- WORK TO COMPLETE
Each entry must be output once more without any change.

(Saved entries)

------------------------------------

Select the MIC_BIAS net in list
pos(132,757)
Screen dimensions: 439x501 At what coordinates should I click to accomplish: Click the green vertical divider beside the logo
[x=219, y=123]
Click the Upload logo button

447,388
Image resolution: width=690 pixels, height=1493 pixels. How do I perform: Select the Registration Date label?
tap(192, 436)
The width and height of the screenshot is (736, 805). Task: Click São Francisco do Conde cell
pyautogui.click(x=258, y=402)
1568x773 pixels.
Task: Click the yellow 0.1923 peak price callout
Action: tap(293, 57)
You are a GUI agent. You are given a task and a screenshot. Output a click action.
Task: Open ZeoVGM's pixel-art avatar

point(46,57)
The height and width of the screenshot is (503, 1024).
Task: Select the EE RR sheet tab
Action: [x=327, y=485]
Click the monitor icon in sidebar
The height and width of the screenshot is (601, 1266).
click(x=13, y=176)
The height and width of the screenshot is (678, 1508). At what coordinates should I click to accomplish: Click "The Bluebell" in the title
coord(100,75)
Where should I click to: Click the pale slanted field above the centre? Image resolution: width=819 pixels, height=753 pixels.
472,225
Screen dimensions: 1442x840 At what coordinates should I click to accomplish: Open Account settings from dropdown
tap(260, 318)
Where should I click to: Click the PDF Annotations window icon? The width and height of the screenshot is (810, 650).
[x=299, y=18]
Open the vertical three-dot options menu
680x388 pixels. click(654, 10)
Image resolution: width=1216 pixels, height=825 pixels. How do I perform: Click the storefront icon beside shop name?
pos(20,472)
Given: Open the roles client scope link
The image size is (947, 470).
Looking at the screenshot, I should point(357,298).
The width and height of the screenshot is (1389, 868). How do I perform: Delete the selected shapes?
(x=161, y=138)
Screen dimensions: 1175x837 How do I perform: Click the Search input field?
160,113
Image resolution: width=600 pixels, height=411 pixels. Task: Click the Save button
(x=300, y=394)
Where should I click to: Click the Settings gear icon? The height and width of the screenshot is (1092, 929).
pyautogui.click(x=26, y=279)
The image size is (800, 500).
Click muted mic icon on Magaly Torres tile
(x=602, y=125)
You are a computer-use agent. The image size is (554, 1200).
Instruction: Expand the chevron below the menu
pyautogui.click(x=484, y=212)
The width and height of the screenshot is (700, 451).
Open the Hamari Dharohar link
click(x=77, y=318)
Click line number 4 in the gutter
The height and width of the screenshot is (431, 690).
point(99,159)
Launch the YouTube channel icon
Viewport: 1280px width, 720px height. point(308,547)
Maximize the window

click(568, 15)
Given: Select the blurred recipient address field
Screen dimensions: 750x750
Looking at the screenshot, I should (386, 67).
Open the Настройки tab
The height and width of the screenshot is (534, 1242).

------------------------------------

- TASK OUTPUT
Select the MIC_BIAS net in list
pos(132,757)
Screen dimensions: 439x501 At what coordinates should I click to accomplish: Click the green vertical divider beside the logo
[x=219, y=123]
Click the Upload logo button

447,388
Image resolution: width=690 pixels, height=1493 pixels. How do I perform: Select the Registration Date label?
tap(192, 436)
The width and height of the screenshot is (736, 805). Task: Click São Francisco do Conde cell
pyautogui.click(x=258, y=402)
1568x773 pixels.
Task: Click the yellow 0.1923 peak price callout
Action: tap(293, 57)
You are a GUI agent. You are given a task and a screenshot. Output a click action.
Task: Open ZeoVGM's pixel-art avatar

point(46,57)
The height and width of the screenshot is (503, 1024).
Task: Select the EE RR sheet tab
Action: [x=327, y=485]
Click the monitor icon in sidebar
The height and width of the screenshot is (601, 1266).
click(x=13, y=176)
The height and width of the screenshot is (678, 1508). At what coordinates should I click to accomplish: Click "The Bluebell" in the title
coord(100,75)
Where should I click to: Click the pale slanted field above the centre? Image resolution: width=819 pixels, height=753 pixels.
472,225
Screen dimensions: 1442x840 At what coordinates should I click to accomplish: Open Account settings from dropdown
tap(260, 318)
Where should I click to: Click the PDF Annotations window icon? The width and height of the screenshot is (810, 650).
[x=299, y=18]
Open the vertical three-dot options menu
680x388 pixels. click(654, 10)
Image resolution: width=1216 pixels, height=825 pixels. How do I perform: Click the storefront icon beside shop name?
pos(20,472)
Given: Open the roles client scope link
The image size is (947, 470).
Looking at the screenshot, I should point(357,298).
The width and height of the screenshot is (1389, 868). How do I perform: Delete the selected shapes?
(x=161, y=138)
Screen dimensions: 1175x837 How do I perform: Click the Search input field?
160,113
Image resolution: width=600 pixels, height=411 pixels. Task: Click the Save button
(x=300, y=394)
Where should I click to: Click the Settings gear icon? The height and width of the screenshot is (1092, 929).
pyautogui.click(x=26, y=279)
The image size is (800, 500).
Click muted mic icon on Magaly Torres tile
(x=602, y=125)
You are a computer-use agent. The image size is (554, 1200).
Instruction: Expand the chevron below the menu
pyautogui.click(x=484, y=212)
The width and height of the screenshot is (700, 451).
Open the Hamari Dharohar link
click(x=77, y=318)
Click line number 4 in the gutter
The height and width of the screenshot is (431, 690).
point(99,159)
Launch the YouTube channel icon
Viewport: 1280px width, 720px height. point(308,547)
Maximize the window

click(568, 15)
Given: Select the blurred recipient address field
Screen dimensions: 750x750
Looking at the screenshot, I should (386, 67).
Open the Настройки tab
The height and width of the screenshot is (534, 1242).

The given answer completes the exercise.